FAEST is a digital signature algorithm designed to be secure against quantum computers. The security of FAEST is based on standard cryptographic hashes (SHA3) and ciphers (AES) which are believed to remain secure against quantum adversaries.
The design of FAEST follows the design principle of Picnic signature scheme. The signing key is an AES key, while the public verification key is a plaintext-ciphertext pair, obtained by encrypting a random message under the signing key. A non-interactive zero-knowledge proof of knowledge is used to produce the signature by showing that the AES key maps the message stored in the public key to the ciphertext.

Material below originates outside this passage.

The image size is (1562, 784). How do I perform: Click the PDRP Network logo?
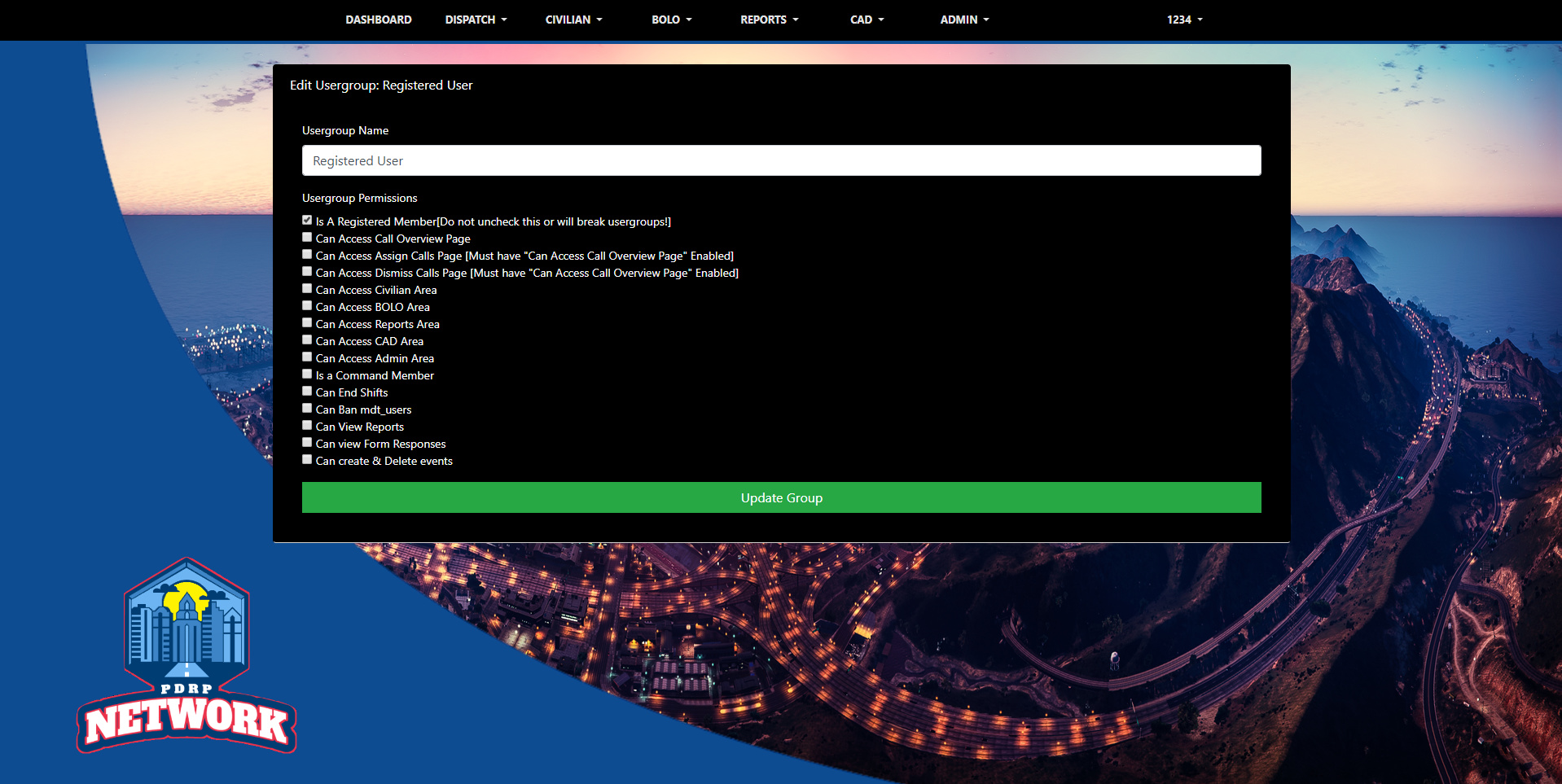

FAEST uses a new zero-knowledge proof technique called VOLE-in-the-head, which improves upon the established MPC-in-the-head paradigm.

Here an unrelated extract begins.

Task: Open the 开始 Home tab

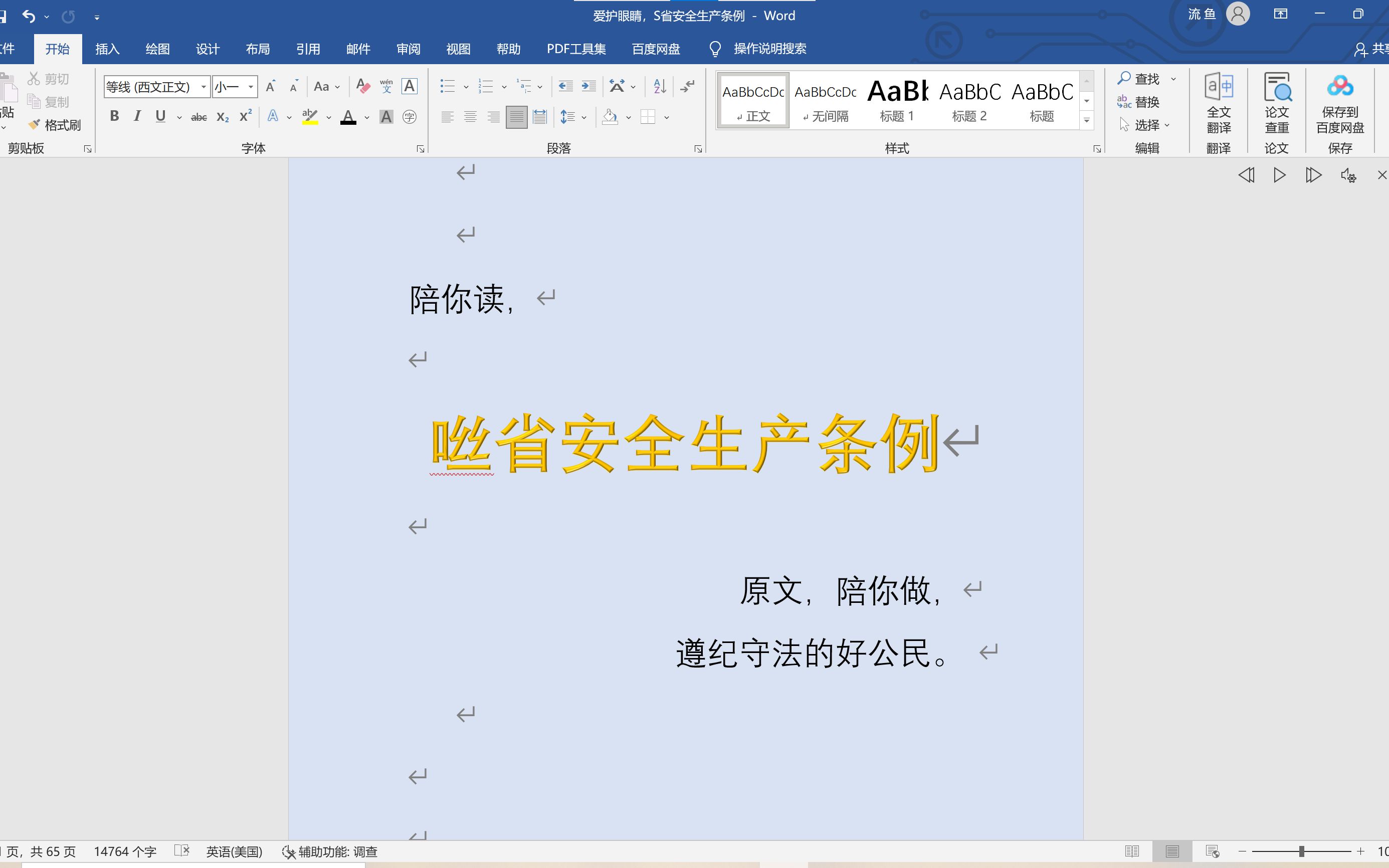Action: [x=56, y=48]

The signature scheme was submitted to NIST’s call for Additional Signatures in June 2023. More information on the submission including the reference implementation which was implemented by QCI-CAT project partners AIT and Graz University of Technology can be found on the FAEST website.
ABOUT QCI-CAT
Building on the long research experience of Austrian institutions in the field of quantum technologies, the project QCI-CAT aims at an adoption of modern encryption technology based on QKD for highly secure communication between public authorities.
QCI-CAT will investigate and verify new security applications for public authorities, such as secret sharing and message authentication.
Additionally, QCI-CAT will also leverage a research testbed for new technological approaches such as the combination of post-quantum encryption with QKD, long-distance QKD with secured trusted nodes and field trials of quantum repeaters.